With these two ideas, what didn't finish in an hour now took about 0.015 seconds.

There are probably plenty more little tricks that can speed up performance, but at this point I started worrying about my ability to golf everything. I'm still not content with the golf, so I'll likely come back to this later!

Timings

Here's some testing code, which I invite you to try online:

#include "stdio.h"
#include "time.h"

#define SIZE_ARRAY(x) (sizeof(x) / sizeof(*x))

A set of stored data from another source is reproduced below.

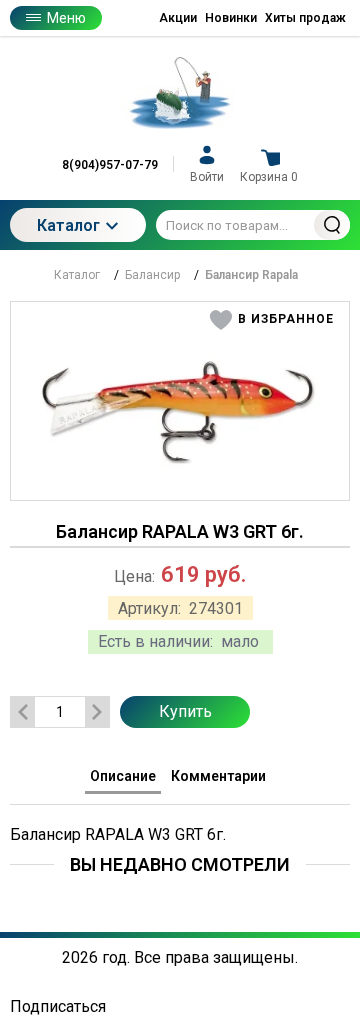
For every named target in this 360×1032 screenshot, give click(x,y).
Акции (178, 18)
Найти (332, 225)
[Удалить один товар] (23, 712)
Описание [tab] (123, 776)
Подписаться (58, 1006)
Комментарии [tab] (218, 776)
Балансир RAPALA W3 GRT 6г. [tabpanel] (118, 834)
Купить (185, 711)
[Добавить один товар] (97, 712)
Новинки (231, 18)
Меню (66, 18)
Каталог (68, 225)
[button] (272, 320)
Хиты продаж (305, 18)
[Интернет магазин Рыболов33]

int main(int argc, char** argv) {
    /* Our test case */
    char* test7[] = {
        "nqrualgoedlf",
        "jgqorzglfnpa",
        "fgttvnogldfx",
        "pgostsulyfug",
        "sgnhoyjlnfvr",
        "wdttgkolfkbt"
    };

    printf("Test 7:\n\t");
    clock_t start = clock();

    /* The call to L */
    int size = L(test7, SIZE_ARRAY(test7));


    double dt = ((double)(clock() - start)) / CLOCKS_PER_SEC;
    printf("\tSize: %d\n", size);
    printf("\tElapsed time: %lf s\n", dt);

    return 0;
}

I ran the OP's test cases on a laptop equipped with a 1.7 GHz Intel Core i7 chip, with an optimization setting of -Ofast. The simulation reported a peak of 712KB required. Here's an example run of each test case, with timings:

Test 1:
    a
    Size: 1
    Elapsed time: 0.000020 s
Test 2:
    x
    Size: 1
    Elapsed time: 0.000017 s
Test 3:
    hecbpyhogntqppcqgkxchpsieuhbmcbhuqdjbrqmclchqyfhtdvdoysuhrrl
    Size: 60
    Elapsed time: 0.054547 s
Test 4:
    ihicvaoodsnktkrar
    Size: 17
    Elapsed time: 0.007459 s
Test 5:
    krkk
    Size: 4
    Elapsed time: 0.000051 s
Test 6:
    code
    Size: 4
    Elapsed time: 0.000045 s
Test 7:
    golf
    Size: 4
    Elapsed time: 0.000040 s
Test 8:

    Size: 0
    Elapsed time: 0.000029 s


Total time: 0.062293 s

In golfing, I hit performance rather significantly, and since people seemed to like the brute speed (0.013624 s to complete all test cases combined) of my previous 618-byte solution, I'll leave it here for reference:

d,M,N,A[9999][2];char*(R[9999][20]),b[1000];L(char**s,n){char*j[20],c,a=0;int x[n],y,z,i,t,m=0,w=1;for(y=0;y<n;y++)x[y]=999;for(y=0;y<N;y++){for(i=0;i<n;i++)if(s[i]!=R[y][i])break;if(i==n){a=A[y][0];m=A[y][1];w=0;if(m+d<M||!a)goto J;else{c=a;goto K;}}}for(c=97;w&&c<'{';c++){K:t=1,y=1,z=1;for(i=0;i<n;j[i++]++){for(j[i]=s[i];*j[i]-c;j[i]++)if(!*j[i]){t=0;goto I;}if(j[i]-s[i]>x[i])z=0;if(j[i]-s[i]<x[i])y=0;}if(y){t=0;}I:if(t){if(z){for(i=0;i<n;i++){x[i]=j[i]-s[i];}}d++,t+=L(j,n),d--,m=t>m?(a=c),t:m;}}if(w){for(y=0;y<n;y++)R[N][y]=s[y];A[N][0]=a;A[N++][1]=m;}J:if(d+m>=M)M=d+m,b[d]=a;if(!d)N=0,M=0,puts(b);return m;}

The algorithm itself is unchanged, but the new code relies on divisions and some trickier bitwise operations that end up slowing the whole thing down.